--- WHAT TO WORK ON ---
Report the number of lines in the records below that contain the word "This". Give only the number.

--- RECORDS ---
# # # # #

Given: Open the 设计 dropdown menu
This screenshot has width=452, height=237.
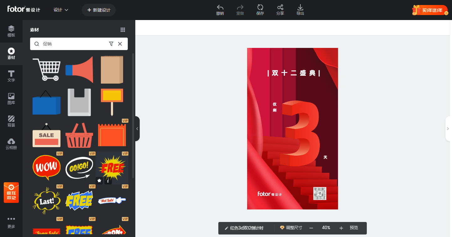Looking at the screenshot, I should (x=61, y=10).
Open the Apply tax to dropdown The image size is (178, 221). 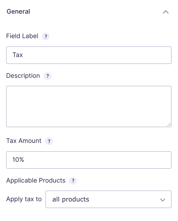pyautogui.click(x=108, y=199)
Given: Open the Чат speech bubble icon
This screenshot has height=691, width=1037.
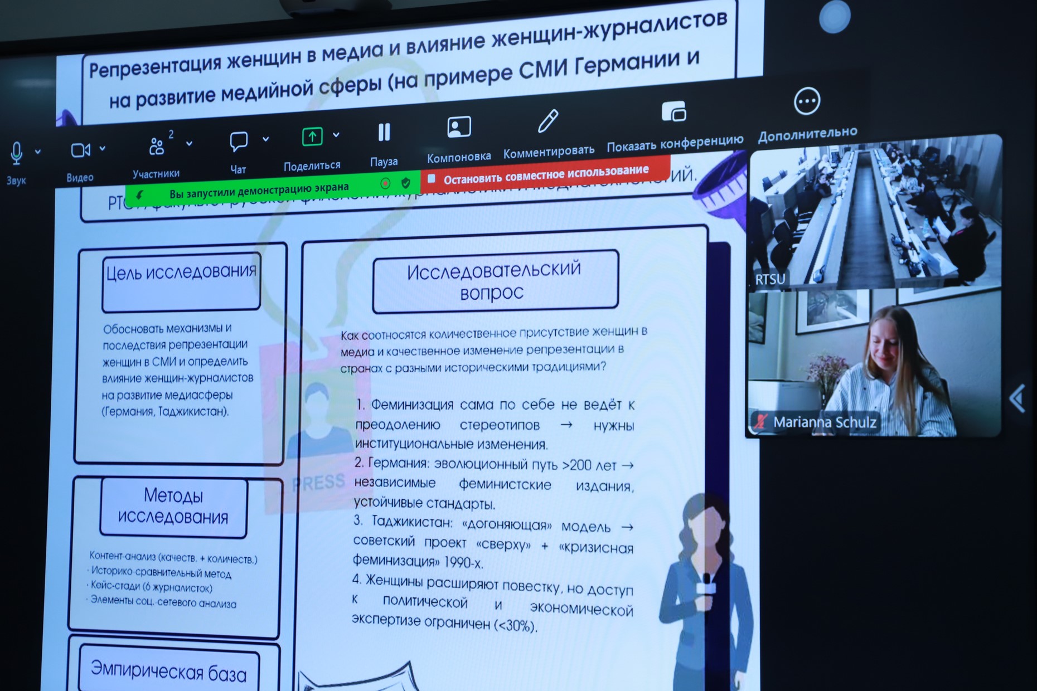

# # # # #

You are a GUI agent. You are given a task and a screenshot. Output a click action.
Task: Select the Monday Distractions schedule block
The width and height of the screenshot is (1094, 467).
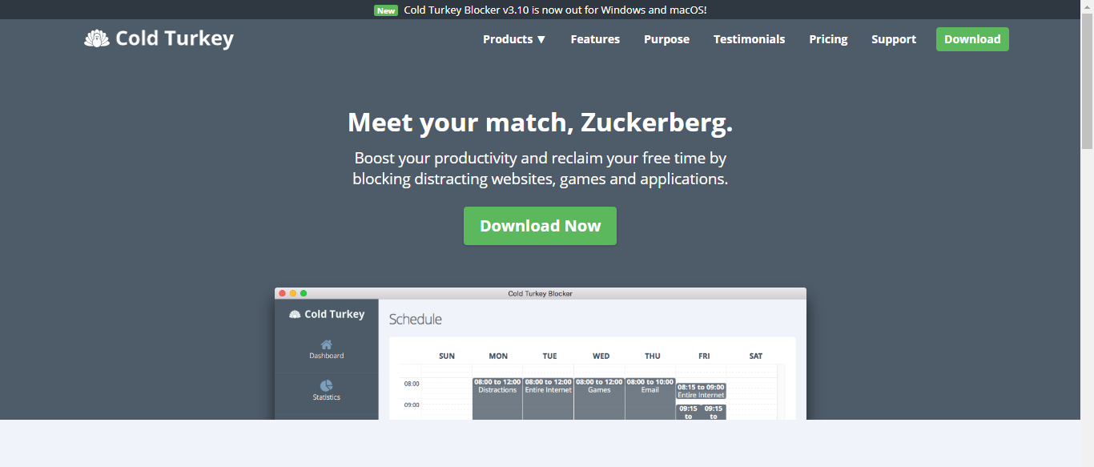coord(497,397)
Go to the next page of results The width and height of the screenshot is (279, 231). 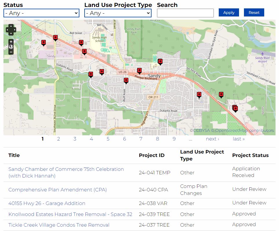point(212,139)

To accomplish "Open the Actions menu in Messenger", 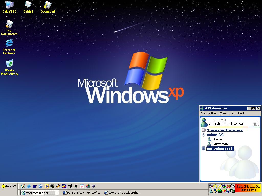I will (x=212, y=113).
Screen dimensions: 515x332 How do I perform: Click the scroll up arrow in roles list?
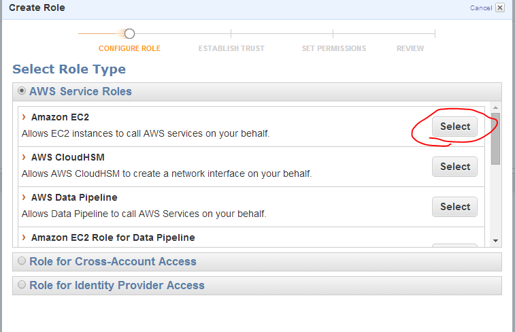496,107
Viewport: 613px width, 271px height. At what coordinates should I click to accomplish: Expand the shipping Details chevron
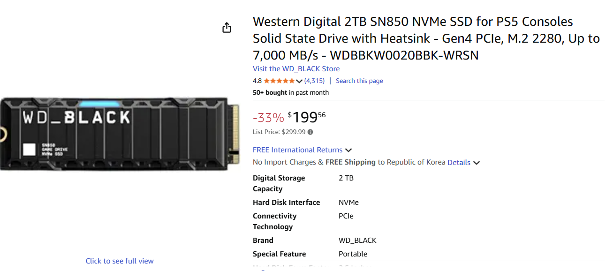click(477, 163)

# # # # #

--- TASK SOLUTION ---
2